Every revolution, beginning with the French in the late eighteenth century, has started for the same reason: a developing middle class has been suddenly deprived of food. The French of the 1780s had not known hunger for over a hundred years. In the early 20th Century, the Russian Czar miscalculated the cost and effects on his economy of fighting the Germans. The middle class suffered and revolted, and in the end their revolution was co-opted by extremists and Russia suffered seventy years of oppression and hunger far worse than anything that had happened under the czars. Once again, later in the 20th Century, the expanding middle class in Iran experienced a sudden economic disruption because of rising prices. Their attempt to overthrow the shah resulted not in democratic reforms, but in the establishment of an even more terrible dictatorship.
Right now, the entire Middle East hangs in the balance. Will extremist co-opt what is going to become a series of revolutions? Or will there be, for the first time in history, an expansion of democratic forms of government into the region?
I cannot answer these question, but it is worth asking another: why has the Middle East been burdened with so many dictatorships?
In part, the reason is that the developed world has supported stability in this area, because it is the world’s primary energy source.
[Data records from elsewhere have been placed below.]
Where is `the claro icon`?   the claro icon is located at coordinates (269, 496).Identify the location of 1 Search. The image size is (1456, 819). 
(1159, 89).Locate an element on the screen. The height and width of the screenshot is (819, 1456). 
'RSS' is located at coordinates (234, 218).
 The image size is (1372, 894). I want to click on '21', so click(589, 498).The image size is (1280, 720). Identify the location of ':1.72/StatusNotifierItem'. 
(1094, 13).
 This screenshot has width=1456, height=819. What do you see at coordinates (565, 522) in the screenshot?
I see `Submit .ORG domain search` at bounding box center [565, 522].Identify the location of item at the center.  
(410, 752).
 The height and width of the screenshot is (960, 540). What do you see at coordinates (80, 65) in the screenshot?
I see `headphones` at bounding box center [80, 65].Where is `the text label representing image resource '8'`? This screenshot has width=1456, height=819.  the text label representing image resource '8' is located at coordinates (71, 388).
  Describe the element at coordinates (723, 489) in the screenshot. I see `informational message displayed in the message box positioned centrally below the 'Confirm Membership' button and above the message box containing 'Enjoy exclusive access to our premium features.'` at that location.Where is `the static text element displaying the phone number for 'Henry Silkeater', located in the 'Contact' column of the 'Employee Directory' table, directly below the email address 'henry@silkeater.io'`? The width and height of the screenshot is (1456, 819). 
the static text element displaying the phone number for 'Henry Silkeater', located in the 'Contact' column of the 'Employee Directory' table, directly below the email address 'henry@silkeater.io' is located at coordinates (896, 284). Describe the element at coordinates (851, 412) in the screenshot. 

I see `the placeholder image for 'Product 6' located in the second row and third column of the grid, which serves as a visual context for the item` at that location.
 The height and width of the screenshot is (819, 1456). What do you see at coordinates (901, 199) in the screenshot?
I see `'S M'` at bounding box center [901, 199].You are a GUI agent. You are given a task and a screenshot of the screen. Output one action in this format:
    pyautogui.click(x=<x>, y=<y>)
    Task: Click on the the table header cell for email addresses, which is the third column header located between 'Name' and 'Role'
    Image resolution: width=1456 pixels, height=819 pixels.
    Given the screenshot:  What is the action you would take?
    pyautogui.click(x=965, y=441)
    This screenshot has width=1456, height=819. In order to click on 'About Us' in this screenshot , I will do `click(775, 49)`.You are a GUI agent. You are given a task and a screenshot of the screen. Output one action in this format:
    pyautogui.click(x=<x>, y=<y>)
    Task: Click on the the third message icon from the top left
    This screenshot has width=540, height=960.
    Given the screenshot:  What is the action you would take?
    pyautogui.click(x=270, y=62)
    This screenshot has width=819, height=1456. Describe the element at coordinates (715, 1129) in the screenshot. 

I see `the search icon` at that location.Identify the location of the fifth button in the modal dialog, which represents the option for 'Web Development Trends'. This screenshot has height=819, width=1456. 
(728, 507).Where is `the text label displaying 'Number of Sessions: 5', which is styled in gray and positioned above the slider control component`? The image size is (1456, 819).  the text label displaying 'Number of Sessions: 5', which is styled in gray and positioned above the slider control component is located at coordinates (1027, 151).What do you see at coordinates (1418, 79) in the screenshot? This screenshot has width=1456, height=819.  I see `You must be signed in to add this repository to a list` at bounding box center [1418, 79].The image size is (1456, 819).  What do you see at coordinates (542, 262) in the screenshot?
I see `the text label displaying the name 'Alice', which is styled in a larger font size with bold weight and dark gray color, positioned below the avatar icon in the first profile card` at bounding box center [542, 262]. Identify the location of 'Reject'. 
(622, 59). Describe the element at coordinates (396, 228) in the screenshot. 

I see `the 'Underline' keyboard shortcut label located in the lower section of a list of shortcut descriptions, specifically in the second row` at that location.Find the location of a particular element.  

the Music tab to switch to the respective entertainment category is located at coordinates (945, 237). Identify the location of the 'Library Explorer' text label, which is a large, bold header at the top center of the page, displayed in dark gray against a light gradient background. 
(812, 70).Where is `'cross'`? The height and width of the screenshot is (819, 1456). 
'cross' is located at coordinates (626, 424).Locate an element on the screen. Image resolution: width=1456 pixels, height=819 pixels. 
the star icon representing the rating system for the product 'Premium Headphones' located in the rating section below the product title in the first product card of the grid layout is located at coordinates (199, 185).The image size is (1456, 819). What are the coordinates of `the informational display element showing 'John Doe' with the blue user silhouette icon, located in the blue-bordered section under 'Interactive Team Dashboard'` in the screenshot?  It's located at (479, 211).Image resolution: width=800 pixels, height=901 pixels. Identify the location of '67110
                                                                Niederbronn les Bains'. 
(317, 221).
We, the Europeans and the developed parts of Asia have actively financed dictatorships in the region ever since the old European empires collapsed. Thus, we were able to obtain oil without interruption and without much danger. In return, the oil producing countries have actually made very few significant demands. The oil has flowed freely for half a century, and the world has built a vast infrastructure on this basis.
However, the Middle Eastern dictatorships have functioned in a fundamentally different manner from, say, the Chinese dictatorship. From the beginning, the Chinese government has had employment as a primary objective. By contrast, the Middle Eastern dictatorships have been much more like the aristocratic oligarchies that were overthrown in France, Russia and Iran. Their primary economic objective has been the accumulation of wealth for themselves, without regard for the welfare of their people.
Marie Antoinette’s infamous reaction to the news that the people were restless because they had not bread was to suggest that they try cake. The Shah reacted in essentially the same way. So have the modern Middle Eastern dictatorships, and they will experience the same fate that befell the French monarchy, and for precisely the same reasons.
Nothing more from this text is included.